= Plateau d'Assy =

Plateau d'Assy (/fr/) is a region in the French Alps, in Haute-Savoie department, France, near the border of Italy. The plateau is at an altitude of 3,450 ft in the foothills of Mont Blanc. Primarily an agricultural district, the plateau is also a winter sports area. The village of Passy is located here.

The plateau, situated below the Fiz mountain range, is popular with paragliders and hang-gliders, and hosts the largest paragliding school in France. In the 1950s the plateau was serviced by a cable car from Chedde, but this no longer exists.

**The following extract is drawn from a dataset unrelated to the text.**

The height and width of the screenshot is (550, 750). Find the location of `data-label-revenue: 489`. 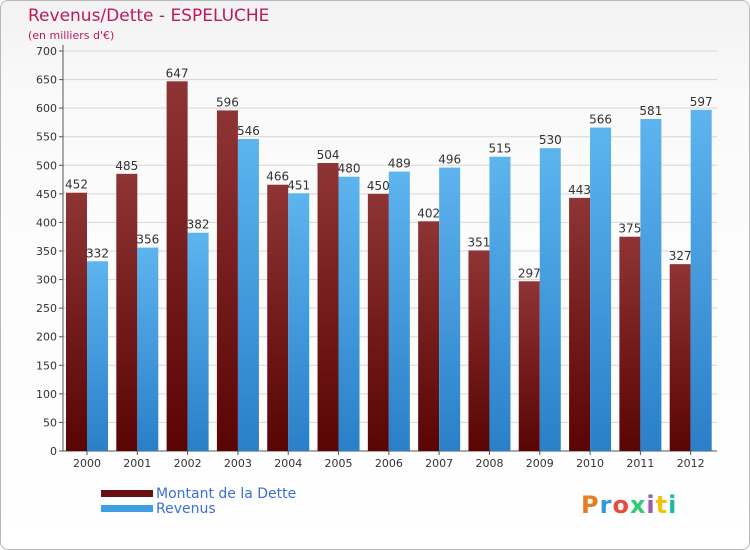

A notable feature of the area is the modern church of Notre Dame de Toute Grace, begun in 1937 and consecrated in 1950. It was designed by the architect Maurice Novarina, and the artists who contributed to its decoration, include Fernand Léger, Jean Lurçat, Germaine Richier, Marc Chagall, Jacques Lipchitz, and Georges Rouault. The church was built through the efforts of Father Marie-Alain Couturier, a Dominican priest, who sought to revitalize church architecture through the contributions of the best contemporary artists regardless of their faith.

Plateau d'Assy was host to a sanatorium for tuberculosis patients. In 1970, 74 people died including 56 children when the sanatorium was hit by a landslide.